Write out every line below that includes the word "avatar".

*** Material shown ***

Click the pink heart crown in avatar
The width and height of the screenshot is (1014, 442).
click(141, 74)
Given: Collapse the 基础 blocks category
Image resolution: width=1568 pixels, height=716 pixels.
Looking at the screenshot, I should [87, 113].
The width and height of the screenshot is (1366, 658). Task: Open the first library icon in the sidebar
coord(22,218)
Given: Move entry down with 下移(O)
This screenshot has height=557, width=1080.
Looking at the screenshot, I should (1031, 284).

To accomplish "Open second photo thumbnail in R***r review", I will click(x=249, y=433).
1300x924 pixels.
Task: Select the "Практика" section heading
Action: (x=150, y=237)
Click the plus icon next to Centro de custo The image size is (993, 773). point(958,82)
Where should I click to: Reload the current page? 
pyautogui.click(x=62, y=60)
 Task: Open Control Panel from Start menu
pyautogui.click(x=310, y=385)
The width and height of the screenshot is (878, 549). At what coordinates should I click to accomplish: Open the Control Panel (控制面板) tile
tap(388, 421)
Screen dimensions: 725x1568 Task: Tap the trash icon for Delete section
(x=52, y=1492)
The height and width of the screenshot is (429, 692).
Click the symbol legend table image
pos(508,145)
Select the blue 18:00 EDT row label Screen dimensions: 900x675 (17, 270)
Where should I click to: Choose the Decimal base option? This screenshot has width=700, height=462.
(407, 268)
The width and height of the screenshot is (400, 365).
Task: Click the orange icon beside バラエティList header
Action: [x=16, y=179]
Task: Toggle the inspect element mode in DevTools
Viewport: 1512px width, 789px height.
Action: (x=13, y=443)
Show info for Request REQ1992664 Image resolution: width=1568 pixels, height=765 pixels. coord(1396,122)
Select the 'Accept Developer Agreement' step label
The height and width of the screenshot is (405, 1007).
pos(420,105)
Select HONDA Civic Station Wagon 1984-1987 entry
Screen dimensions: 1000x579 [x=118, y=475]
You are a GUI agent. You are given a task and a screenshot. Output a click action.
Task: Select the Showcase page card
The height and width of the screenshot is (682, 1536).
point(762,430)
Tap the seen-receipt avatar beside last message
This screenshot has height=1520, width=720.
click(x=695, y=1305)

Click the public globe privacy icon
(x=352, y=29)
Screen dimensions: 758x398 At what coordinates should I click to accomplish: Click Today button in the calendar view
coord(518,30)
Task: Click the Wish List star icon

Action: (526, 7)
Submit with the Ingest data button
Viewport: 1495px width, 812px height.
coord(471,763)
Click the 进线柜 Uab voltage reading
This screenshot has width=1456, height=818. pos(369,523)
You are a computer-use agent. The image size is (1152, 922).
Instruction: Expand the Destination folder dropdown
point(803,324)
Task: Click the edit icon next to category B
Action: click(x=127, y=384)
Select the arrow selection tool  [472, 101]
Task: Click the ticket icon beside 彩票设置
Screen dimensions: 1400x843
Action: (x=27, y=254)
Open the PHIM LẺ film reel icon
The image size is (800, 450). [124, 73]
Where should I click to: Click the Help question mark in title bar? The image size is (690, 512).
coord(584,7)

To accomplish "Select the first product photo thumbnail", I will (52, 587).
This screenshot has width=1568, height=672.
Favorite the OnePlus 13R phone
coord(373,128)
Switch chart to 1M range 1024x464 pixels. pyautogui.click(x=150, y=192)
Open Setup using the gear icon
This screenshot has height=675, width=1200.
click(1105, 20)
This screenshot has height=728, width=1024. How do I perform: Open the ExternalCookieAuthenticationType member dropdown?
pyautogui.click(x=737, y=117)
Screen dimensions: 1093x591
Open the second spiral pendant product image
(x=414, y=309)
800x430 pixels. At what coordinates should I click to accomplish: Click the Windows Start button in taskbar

*** End of Material shown ***

**Response**.
Click the pink heart crown in avatar
Tap the seen-receipt avatar beside last message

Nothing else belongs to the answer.